From our humble beginnings in 2009 doing our first workshop till date, we are happy to have grown from strength to strength. More importantly, after attending our workshops, some of our ex-students have gone on to pursue fitness at a higher level.
I have come a long way from my skinny weakling days of the past. Though I may not be the biggest, hunkiest or most muscular guy out there…but I’m 100% confident in my own skin and life has never been this great as my business is my passion and vice versa.
In this blog post, let me share the 5 lessons fitness training can teach you.
Lesson #1: Remember Safety First
This is my most important philosophy that I share with my students.
You must be responsible for your own safety. This is especially so when you visit the gym and start to workout.
All forms of exercise involve some form of risk. It’s entirely up to you to minimize the risk level to the lowest. This can be done by doing your warm-ups and stretching (refer to my other blog post https://www.lionellim.com/myblog/keynote-presentation-managing-sports-injuries-for-republic-of-singapore-air-force-training-command-annual-safety-day on this point)
When lifting, you lift with the right form and correct posture. You don’t swing your weights. Nor do you use momentum to lift. Momentum lifting defeats the true purpose of exercise. You may also get injured.
When you exercise, you build a better body. That better body has a lot of dreams to chase.

Lesson #2: Challenge Your Limits

Stupidity is doing the same thing over and over again, yet expecting a different result. This is not going to happen.
We all have self-limiting beliefs. Two of the most common ones I have heard are “I’m not good enough”, and “I’m not strong enough”.
Very often, we are too conditioned by our mental strength that it overpowers our true physical strength. When you learn how to control your mind, you start to challenge your limits. And you lift heavier. And that’s when you start reaping the benefits of exercise.

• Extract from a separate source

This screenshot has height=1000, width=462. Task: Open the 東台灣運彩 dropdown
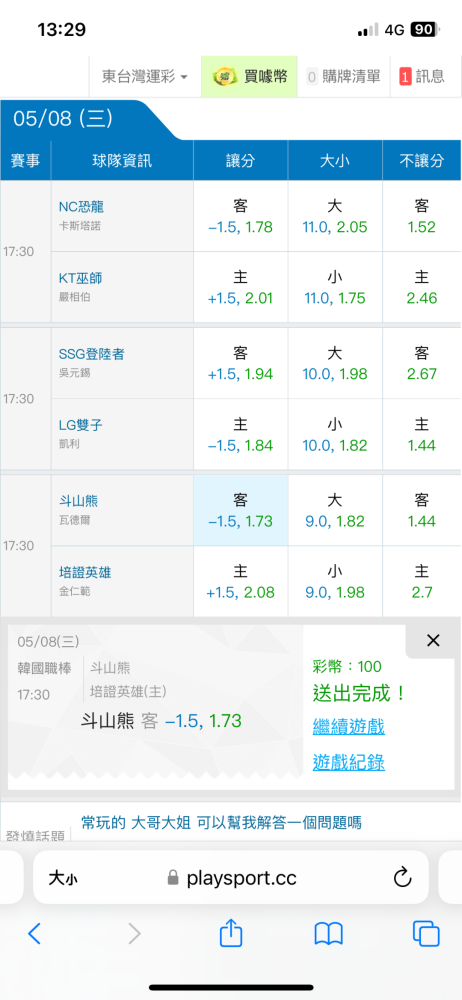[145, 77]
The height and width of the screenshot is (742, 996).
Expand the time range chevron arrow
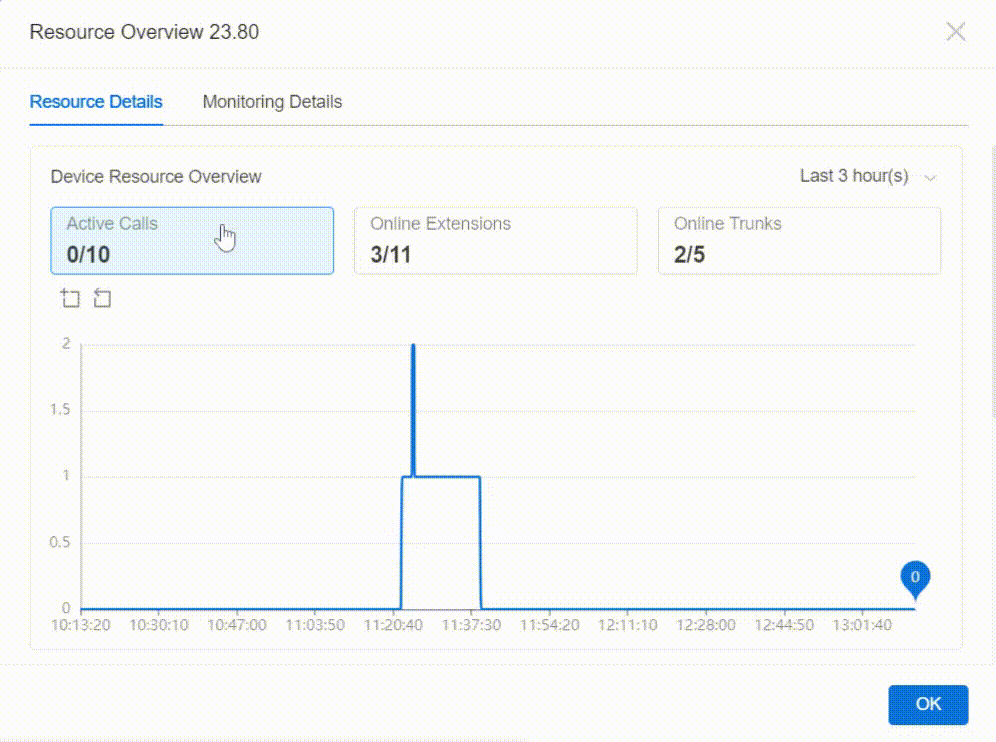pos(931,178)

When I go to the gym, I sometimes see the same guys there. But they are still the same size after all these years. This is sad but true. That’s because they stick to the tried and tested workout routine. There is no breakthrough.

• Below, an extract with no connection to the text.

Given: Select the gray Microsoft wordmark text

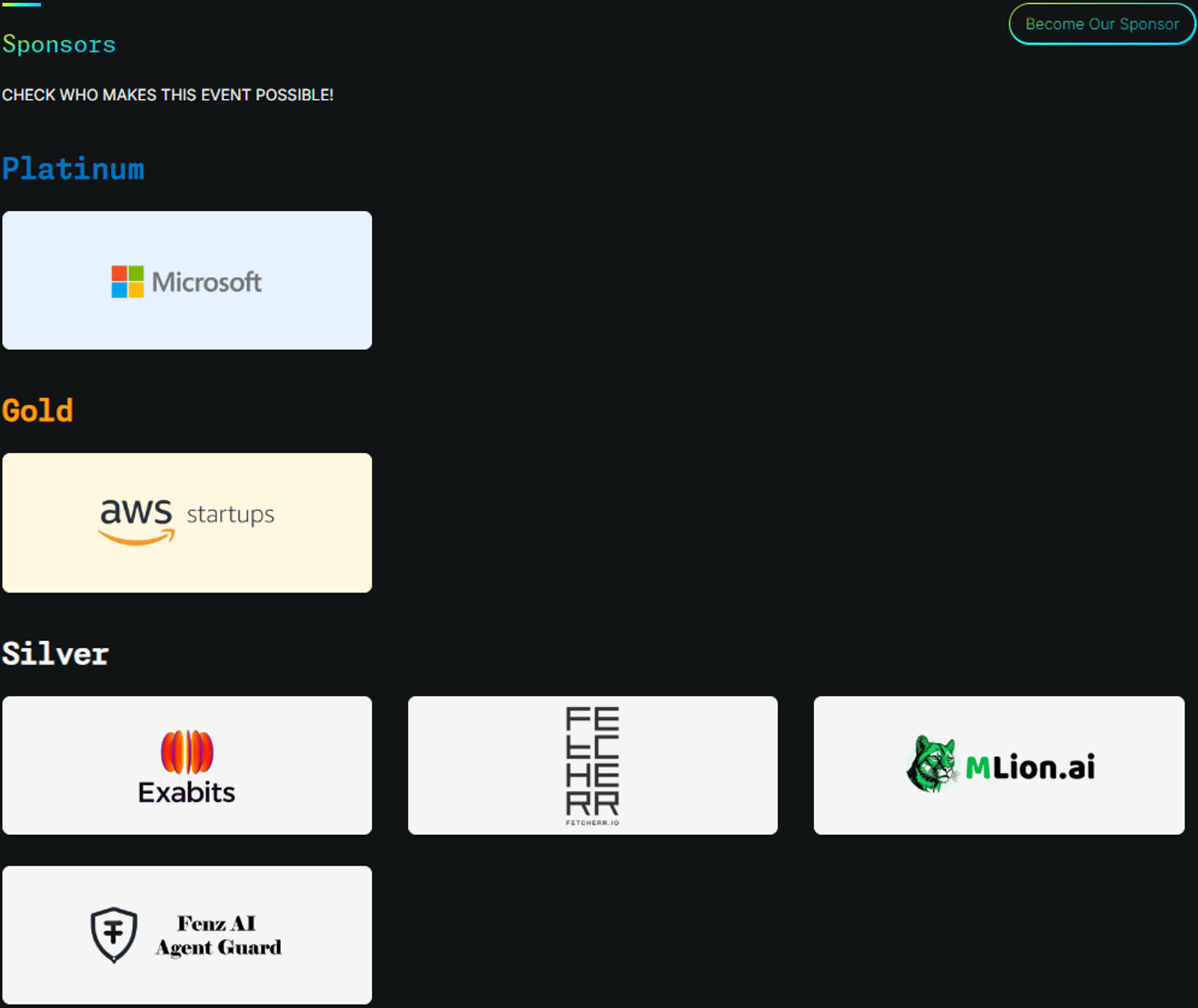Looking at the screenshot, I should pos(207,282).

Lesson #3: Consistency Is Key
In whatever I do in life, I focus on consistency. Consistency is the key to success.
Consider two people – one goes to the gym based on his emotions (“I feel like going today”). The other guy goes regularly. Who do you think will see results?
Going to the gym or embarking on any form of exercise is a commitment. You have to be consistent to see results. Once you exercise enough, your muscles have memories of their own.

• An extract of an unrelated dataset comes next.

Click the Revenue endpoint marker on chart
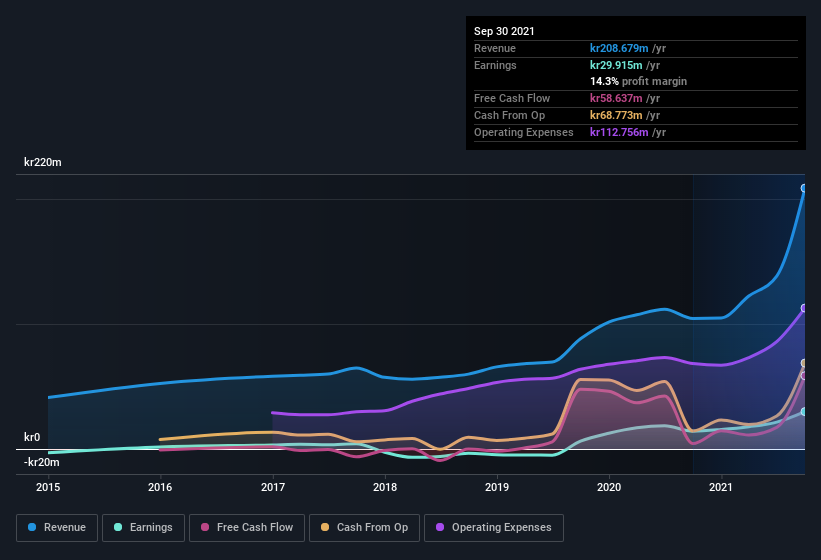Image resolution: width=821 pixels, height=560 pixels. point(804,188)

Lesson #4: Limit Your Workouts To One Hour Maximum
One of the biggest misconceptions is that the longer you spend in the gym, the better it is. This is completely untrue.
Muscles do not grow in the gym. Instead, muscles grow outside the gym. Keep your workouts to a maximum of one hour (if you are fast, you can finish a good workout at 45 minutes). If you exercise too much, your tendons and ligament are strained. This puts them at risk for tears. Your bones are also subject to stress fractures.
After one hour in the gym, leave. Have your post-recovery shake or meal.
Muscles grow when they have a chance to recuperate and the fibres are repaired. And if you want your muscle fibres to be repaired faster, you need to eat.
Lesson #5: Celebrate Every Success
Rome wasn’t built in day. Similarly, when embarking on a fitness programme, give yourself 2 to 3 months to see results.
2 to 3 months may seem a long time for some of you as instant gratification seems to be the order of the day. But then, there really is no harm if you celebrate every little success or milestone you have clocked along the way. This could be as simple as giving yourself a pat on your shoulder, or posting a new selfie of your still-under-construction but much-improved body.
Success breeds success.
Fitness is a journey, never a destination. There will always be greater heights to scale. Yet the most important thing is to get started almost immediately as you will feel healthier, happier and more confident.